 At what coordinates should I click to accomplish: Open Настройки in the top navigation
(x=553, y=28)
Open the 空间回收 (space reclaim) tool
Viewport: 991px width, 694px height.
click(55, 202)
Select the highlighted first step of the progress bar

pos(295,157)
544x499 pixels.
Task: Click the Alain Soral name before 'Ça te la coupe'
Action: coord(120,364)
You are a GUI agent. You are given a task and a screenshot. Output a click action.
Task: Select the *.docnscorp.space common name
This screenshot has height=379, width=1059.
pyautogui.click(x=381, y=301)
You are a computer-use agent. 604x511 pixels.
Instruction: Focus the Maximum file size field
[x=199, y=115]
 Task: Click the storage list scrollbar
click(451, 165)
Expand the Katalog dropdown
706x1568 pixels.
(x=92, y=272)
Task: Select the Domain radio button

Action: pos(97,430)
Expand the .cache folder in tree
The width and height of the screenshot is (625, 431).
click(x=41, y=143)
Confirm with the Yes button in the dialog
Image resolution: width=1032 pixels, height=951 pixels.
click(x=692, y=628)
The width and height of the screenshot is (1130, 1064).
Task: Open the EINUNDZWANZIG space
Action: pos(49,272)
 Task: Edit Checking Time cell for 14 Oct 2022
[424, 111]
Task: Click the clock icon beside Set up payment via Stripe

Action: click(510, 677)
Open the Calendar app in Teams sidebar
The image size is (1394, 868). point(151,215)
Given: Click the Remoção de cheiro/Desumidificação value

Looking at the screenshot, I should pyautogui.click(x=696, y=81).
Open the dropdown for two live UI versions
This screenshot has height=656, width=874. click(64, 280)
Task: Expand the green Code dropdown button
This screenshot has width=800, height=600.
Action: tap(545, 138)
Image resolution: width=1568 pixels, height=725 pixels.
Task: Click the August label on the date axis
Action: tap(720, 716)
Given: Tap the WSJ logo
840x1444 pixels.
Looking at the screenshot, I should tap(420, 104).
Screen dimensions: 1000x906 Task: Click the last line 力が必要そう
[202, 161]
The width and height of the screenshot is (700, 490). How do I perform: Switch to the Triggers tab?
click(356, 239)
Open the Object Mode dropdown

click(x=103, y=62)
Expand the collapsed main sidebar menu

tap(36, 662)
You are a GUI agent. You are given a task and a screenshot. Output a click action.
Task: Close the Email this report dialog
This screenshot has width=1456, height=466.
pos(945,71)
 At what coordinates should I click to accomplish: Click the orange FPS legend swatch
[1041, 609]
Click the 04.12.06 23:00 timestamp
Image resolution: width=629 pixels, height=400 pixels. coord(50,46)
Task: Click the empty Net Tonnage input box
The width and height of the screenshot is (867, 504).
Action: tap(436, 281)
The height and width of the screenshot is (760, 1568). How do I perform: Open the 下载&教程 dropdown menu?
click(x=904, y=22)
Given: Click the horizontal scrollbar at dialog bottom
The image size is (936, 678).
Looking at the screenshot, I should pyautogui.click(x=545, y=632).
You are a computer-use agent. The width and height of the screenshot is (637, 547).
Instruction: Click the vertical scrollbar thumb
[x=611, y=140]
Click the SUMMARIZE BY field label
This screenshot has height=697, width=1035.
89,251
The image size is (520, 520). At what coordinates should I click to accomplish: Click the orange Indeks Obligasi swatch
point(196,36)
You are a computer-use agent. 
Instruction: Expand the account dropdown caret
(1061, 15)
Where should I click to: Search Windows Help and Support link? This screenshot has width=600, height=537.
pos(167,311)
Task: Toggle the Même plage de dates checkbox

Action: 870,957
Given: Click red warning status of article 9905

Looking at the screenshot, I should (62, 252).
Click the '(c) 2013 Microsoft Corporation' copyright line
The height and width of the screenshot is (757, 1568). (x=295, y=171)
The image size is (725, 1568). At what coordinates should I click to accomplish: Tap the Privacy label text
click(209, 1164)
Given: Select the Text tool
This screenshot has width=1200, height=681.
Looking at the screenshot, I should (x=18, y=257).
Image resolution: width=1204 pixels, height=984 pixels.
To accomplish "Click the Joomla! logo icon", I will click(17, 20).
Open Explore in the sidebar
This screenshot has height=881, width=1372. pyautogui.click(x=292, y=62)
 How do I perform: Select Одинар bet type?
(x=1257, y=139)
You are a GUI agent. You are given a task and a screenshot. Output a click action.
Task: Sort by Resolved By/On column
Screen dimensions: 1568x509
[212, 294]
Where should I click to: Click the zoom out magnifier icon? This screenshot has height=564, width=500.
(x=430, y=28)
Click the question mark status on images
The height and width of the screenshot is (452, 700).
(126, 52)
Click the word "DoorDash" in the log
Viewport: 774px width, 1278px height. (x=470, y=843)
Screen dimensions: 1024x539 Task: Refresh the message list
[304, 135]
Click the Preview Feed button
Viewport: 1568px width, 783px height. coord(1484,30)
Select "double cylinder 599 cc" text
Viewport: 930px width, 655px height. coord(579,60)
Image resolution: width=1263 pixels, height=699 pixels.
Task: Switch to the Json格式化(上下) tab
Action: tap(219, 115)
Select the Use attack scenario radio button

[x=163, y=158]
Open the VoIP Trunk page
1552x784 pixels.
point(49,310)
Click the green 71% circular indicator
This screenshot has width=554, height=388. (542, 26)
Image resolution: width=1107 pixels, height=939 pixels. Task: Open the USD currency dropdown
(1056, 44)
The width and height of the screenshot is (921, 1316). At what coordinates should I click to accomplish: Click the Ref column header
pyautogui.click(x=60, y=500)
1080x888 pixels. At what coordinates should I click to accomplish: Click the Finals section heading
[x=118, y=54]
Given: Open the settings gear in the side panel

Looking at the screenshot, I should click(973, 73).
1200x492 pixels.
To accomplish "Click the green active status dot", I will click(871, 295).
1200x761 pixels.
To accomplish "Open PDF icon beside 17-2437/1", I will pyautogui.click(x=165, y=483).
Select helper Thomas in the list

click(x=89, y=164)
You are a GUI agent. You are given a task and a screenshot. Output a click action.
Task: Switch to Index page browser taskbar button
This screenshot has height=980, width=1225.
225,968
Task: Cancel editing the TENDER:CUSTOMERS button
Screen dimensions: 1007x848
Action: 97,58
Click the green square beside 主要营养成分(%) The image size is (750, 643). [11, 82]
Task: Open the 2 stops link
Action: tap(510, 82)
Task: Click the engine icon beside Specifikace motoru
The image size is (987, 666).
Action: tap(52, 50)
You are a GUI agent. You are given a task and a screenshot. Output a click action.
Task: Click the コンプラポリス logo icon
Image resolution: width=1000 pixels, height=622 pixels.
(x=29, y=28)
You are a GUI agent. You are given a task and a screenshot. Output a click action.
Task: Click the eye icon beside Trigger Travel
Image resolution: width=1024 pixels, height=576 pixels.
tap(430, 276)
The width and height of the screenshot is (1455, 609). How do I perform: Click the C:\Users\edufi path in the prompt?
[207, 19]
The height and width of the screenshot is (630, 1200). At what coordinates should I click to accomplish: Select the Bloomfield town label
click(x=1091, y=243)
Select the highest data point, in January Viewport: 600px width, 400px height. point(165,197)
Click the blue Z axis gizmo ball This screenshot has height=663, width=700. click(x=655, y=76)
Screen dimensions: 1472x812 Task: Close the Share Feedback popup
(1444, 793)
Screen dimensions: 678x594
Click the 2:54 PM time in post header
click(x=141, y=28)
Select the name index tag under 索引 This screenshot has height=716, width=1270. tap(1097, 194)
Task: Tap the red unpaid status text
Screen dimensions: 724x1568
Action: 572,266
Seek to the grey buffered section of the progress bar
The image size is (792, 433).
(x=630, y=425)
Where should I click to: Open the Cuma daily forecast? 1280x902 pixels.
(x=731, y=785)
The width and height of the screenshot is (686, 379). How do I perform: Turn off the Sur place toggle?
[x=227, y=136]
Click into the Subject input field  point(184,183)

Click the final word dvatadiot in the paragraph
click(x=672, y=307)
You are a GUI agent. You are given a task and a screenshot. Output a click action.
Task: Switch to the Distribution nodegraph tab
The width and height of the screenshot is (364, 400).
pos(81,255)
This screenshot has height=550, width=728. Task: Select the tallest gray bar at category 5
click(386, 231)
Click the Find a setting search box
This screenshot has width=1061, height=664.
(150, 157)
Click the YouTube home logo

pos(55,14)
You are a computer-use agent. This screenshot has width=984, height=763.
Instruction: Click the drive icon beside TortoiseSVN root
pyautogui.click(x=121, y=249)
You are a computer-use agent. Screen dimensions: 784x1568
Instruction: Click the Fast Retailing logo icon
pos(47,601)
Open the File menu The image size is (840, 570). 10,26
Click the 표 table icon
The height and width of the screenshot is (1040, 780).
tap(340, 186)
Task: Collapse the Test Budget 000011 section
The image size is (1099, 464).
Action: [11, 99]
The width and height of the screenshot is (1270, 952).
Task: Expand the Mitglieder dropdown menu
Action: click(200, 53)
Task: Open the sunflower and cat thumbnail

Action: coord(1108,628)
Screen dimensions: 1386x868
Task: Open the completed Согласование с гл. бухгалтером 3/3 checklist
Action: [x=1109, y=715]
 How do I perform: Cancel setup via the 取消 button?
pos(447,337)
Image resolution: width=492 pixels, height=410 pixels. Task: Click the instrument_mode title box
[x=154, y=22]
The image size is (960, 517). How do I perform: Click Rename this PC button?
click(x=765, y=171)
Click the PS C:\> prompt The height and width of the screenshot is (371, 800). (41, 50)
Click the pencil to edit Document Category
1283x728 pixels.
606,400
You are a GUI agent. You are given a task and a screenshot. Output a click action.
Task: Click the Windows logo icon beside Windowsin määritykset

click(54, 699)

__________

[Problem]
Lines above that include the string "computer" need to be copied.

[Exercise result]
You are a computer-use agent. 604x511 pixels.
You are a computer-use agent. The width and height of the screenshot is (637, 547).
You are a computer-use agent. 
You are a computer-use agent. This screenshot has width=984, height=763.
You are a computer-use agent. Screen dimensions: 784x1568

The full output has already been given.